Description of problem: With the current FC5 updates-testing kernel, xen and selinux, xen domains do start OK but reboots of guests do not work. A "/sbin/reboot -f" from the guest results in the guest hanging, not rebooting, even with on_reboot = 'restart' in the guest config. Version-Release number of selected component (if applicable): kernel-xen0-2.6.16-1.2122_FC5 xen-3.0.2-0.FC5.1 selinux-policy-targeted-2.2.40-1.fc5 How reproducible: 100% Steps to Reproduce: 1. "xm create -c $guest" a file-backed domU domain from dom0 2. "/sbin/reboot -f" from domU Actual results: Domain hangs, with May 22 17:12:12 ghost kernel: audit(1148314332.750:49): avc: denied { search } for pid=2901 comm="python" name="/" dev=dm-3 ino=2 scontext=system_u:system_r:xend_t:s0 tcontext=system_u:object_r:default_t:s0 tclass=dir left in the logs.

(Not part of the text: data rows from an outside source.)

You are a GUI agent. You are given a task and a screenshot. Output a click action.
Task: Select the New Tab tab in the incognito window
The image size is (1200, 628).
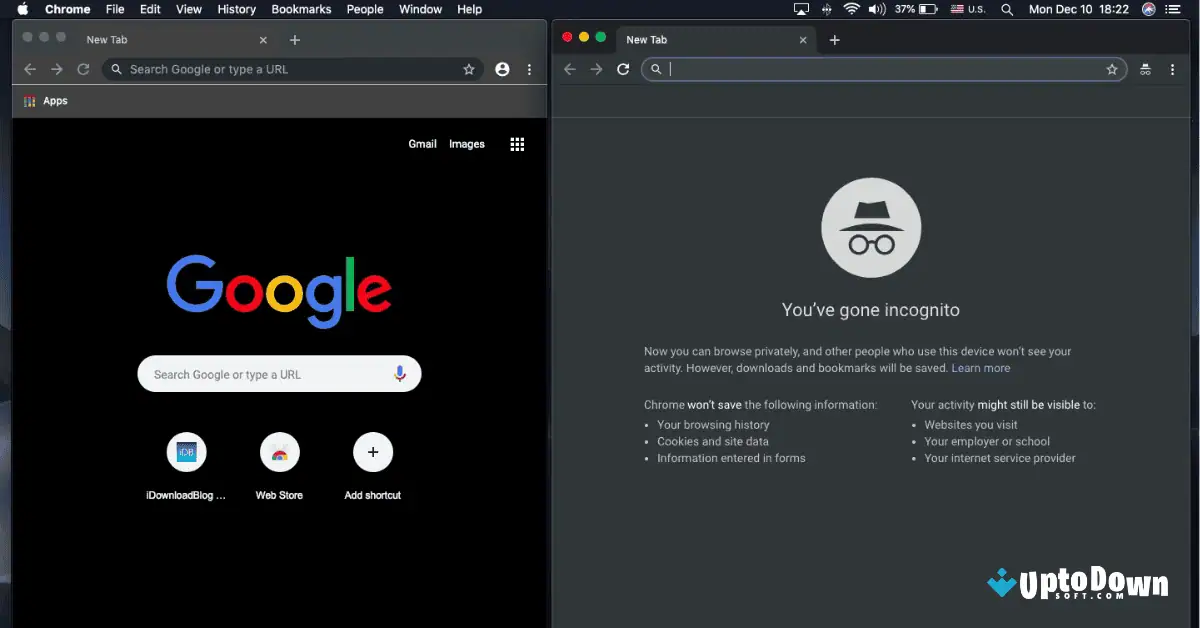647,39
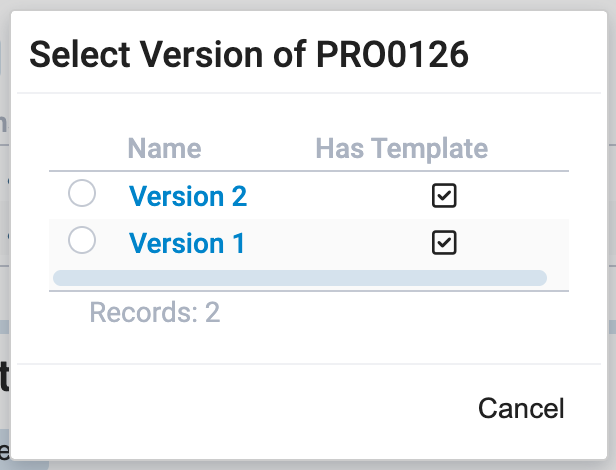The image size is (616, 470).
Task: Click the Version 2 row right of its checkbox
Action: point(520,196)
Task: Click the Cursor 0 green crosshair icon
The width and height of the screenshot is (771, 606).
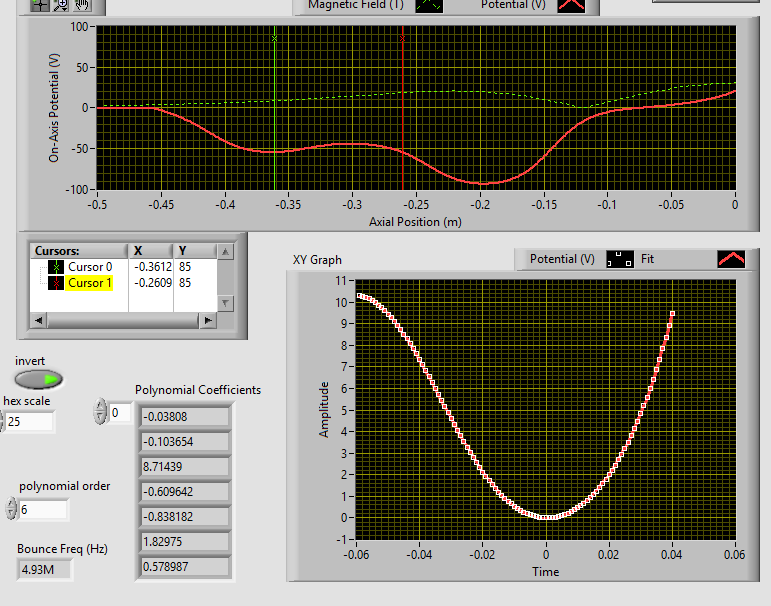Action: coord(56,267)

Furthermore, at this point even "xm list" fails to work: # xm list Error: Disk isn't accessible fails with the same AVC error. The file image is in "/xen/images/fc5-file.img", and the search error here is on the filesystem "/xen/": /xen is the LVM device dm-3: # ls -lZd /xen/ drwxr-xr-x root root system_u:object_r:default_t /xen/ Expected results: Domain should restart itself. Additional info: "setenforce 0" allows the domain to restart.

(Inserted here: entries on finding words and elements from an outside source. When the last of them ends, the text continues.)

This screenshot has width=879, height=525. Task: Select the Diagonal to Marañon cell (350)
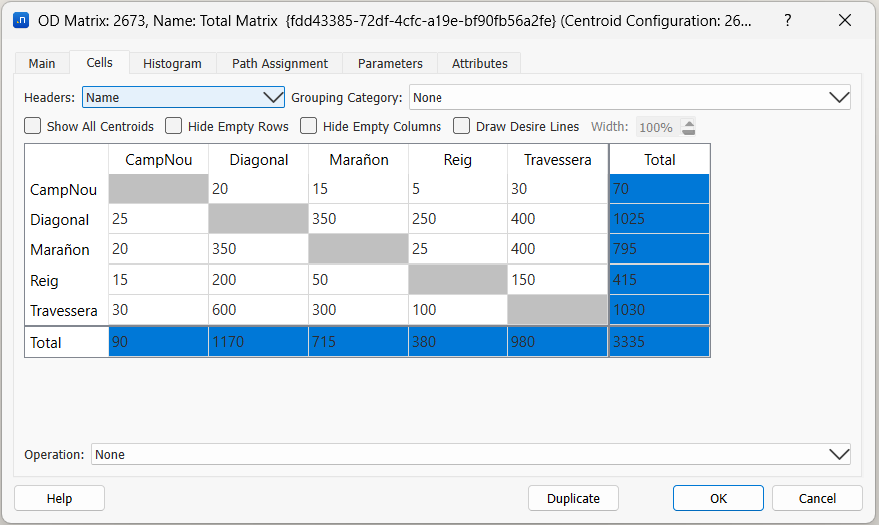358,219
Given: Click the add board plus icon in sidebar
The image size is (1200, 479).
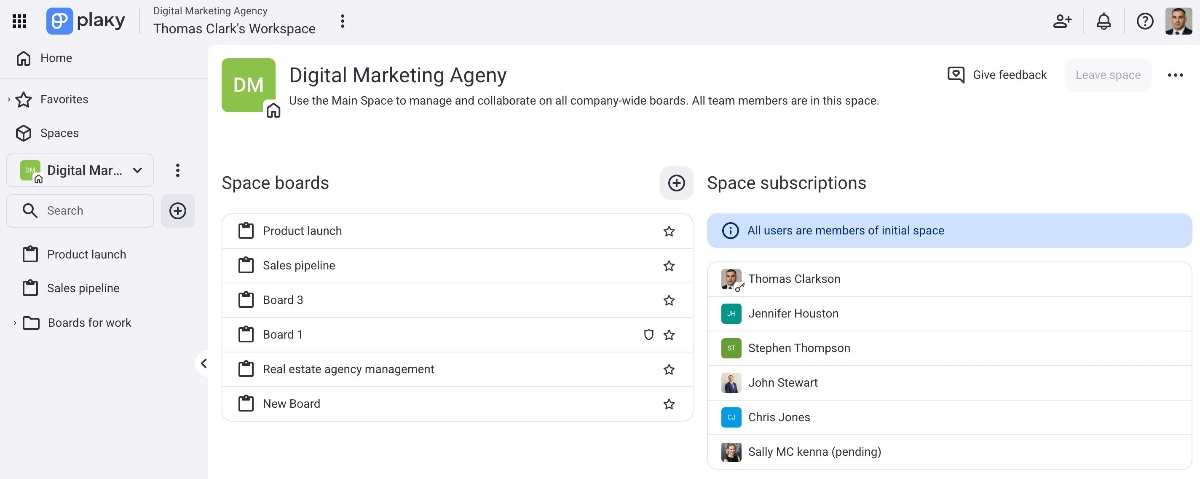Looking at the screenshot, I should [178, 211].
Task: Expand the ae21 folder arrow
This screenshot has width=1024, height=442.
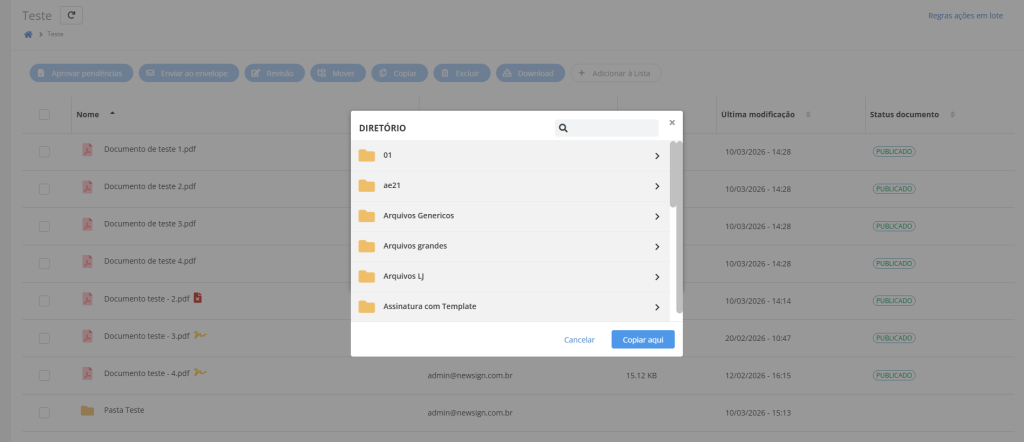Action: click(x=657, y=186)
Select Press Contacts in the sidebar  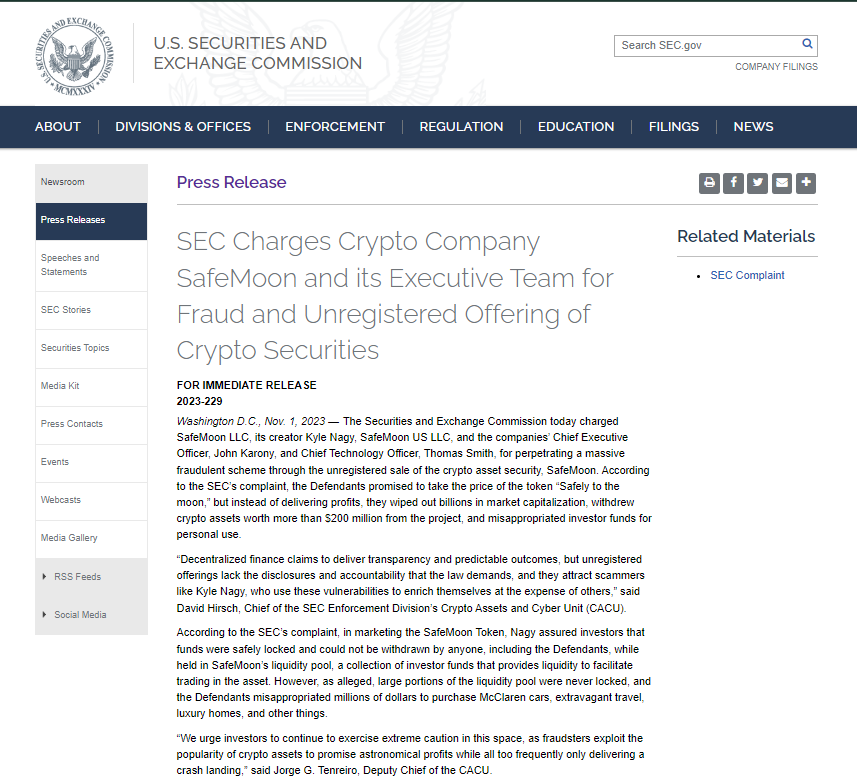72,424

This fails with block-backed domains too, with a different AVC denial: May 22 17:22:40 ghost kernel: audit(1148314960.255:60): avc: denied { create } for pid=2901 comm="python" name="xenbl.24553" scontext=system_u:system_r:xend_t:s0 tcontext=system_u:object_r:xend_var_lib_t:s0 tclass=fifo_file
This works for me(tm) -- with both "reboot -f" and "shutdown -r now". If it still fails with: % rpm -q kernel-xen0 kernel-xen0-2.6.16-1.2122_FC5 % rpm -q kernel-xenU kernel-xenU-2.6.16-1.2122_FC5 % rpm -q xen xen-3.0.2-0.FC5.3 ...can you upload your xen config. file. Block devices not working are known about.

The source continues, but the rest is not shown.